The 1st District station for the Philidelphia Police Department was located in a modern building on 23rd Street. Melanie sat for only a few minutes before she was welcomed warmly and taken to an interview room. A female detective listened carefully to her story, checked the texts on her phone, asked sincere questions. No one suggested that she was imagining things; no one condescended to her. Already different from the movies, she thought. Everyone was businesslike and cheerful. Probably all happy Eagles fans.
She relaxed. This had been the right decision. These people were going to help. It was their job, and she had to believe that they meant it when they told her not to worry, that she had done the right thing in coming to them. The snake in her stomach uncoiled a little.
The female detective was back, smiling sympathetically. “We know how frightened this must make you feel, so we’re going to give this threat all the attention it deserves.

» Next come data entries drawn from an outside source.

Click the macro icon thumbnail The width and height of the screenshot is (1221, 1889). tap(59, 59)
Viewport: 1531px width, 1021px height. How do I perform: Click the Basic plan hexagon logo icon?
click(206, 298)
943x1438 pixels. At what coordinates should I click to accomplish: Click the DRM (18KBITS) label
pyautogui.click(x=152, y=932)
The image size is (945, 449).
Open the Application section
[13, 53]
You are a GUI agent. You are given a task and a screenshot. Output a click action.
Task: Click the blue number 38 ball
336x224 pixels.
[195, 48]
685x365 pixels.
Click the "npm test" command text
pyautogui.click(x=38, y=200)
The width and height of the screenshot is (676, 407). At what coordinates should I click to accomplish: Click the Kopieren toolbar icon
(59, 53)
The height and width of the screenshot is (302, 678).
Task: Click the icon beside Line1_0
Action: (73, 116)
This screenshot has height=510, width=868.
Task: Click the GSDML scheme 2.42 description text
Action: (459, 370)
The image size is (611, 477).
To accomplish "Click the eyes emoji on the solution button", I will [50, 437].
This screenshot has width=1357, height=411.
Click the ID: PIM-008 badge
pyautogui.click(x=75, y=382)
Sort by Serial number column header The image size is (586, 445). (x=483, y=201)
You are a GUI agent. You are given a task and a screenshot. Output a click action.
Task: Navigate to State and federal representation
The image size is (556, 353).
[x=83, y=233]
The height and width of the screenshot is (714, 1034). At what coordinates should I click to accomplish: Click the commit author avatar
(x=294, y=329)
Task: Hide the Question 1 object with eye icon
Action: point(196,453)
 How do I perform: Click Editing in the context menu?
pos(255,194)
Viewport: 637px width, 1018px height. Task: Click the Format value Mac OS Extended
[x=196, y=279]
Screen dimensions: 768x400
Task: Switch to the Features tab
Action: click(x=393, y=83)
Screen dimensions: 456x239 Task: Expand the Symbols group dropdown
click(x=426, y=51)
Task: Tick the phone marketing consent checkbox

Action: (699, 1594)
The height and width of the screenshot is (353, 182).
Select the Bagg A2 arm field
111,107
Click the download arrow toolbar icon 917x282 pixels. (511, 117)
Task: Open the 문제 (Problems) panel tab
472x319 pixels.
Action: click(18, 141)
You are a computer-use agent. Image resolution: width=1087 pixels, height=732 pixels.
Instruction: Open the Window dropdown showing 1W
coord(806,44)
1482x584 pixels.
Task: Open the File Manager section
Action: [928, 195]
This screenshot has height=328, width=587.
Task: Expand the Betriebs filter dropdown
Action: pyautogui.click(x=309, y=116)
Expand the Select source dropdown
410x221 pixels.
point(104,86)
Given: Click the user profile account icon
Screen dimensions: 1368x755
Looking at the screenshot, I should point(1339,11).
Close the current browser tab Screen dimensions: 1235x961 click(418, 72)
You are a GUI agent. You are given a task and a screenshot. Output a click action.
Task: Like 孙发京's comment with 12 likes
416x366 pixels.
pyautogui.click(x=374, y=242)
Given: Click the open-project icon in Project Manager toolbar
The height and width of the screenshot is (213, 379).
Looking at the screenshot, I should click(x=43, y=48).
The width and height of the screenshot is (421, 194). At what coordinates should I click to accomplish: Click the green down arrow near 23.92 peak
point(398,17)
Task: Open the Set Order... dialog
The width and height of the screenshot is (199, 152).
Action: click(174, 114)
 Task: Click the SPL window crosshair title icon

We are fortunate to have a detective here on loan from the NYPD who is an expert at blackmail cases; he’ll know exactly what to do. He’s the best.”
Melanie followed her into a well-appointed office and was pointed toward a chair in front of the large wood desk, behind which a man sat. His eyes were kind, and he looked capable, strong. The snake uncoiled further.
“Now, tell me everything,” he said gently. Melanie did, trying not to leave anything out. When she was finished, he sat back in his chair and made a tent of his hands.
“Do you have a picture of your daughter?” he asked. Melanie brought up Addie’s most recent preschool photo and handed the detective her phone. He sat, looking at the image for a long time, and then he looked up.
The eyes were no longer warm and kind; they glittered like ice on a winter street—and Melanie knew, before he spoke, that the sun was not going to rise tomorrow. Not for her. The snake buried its fangs deep in her heart.
“Your daughter is so pretty,” he said.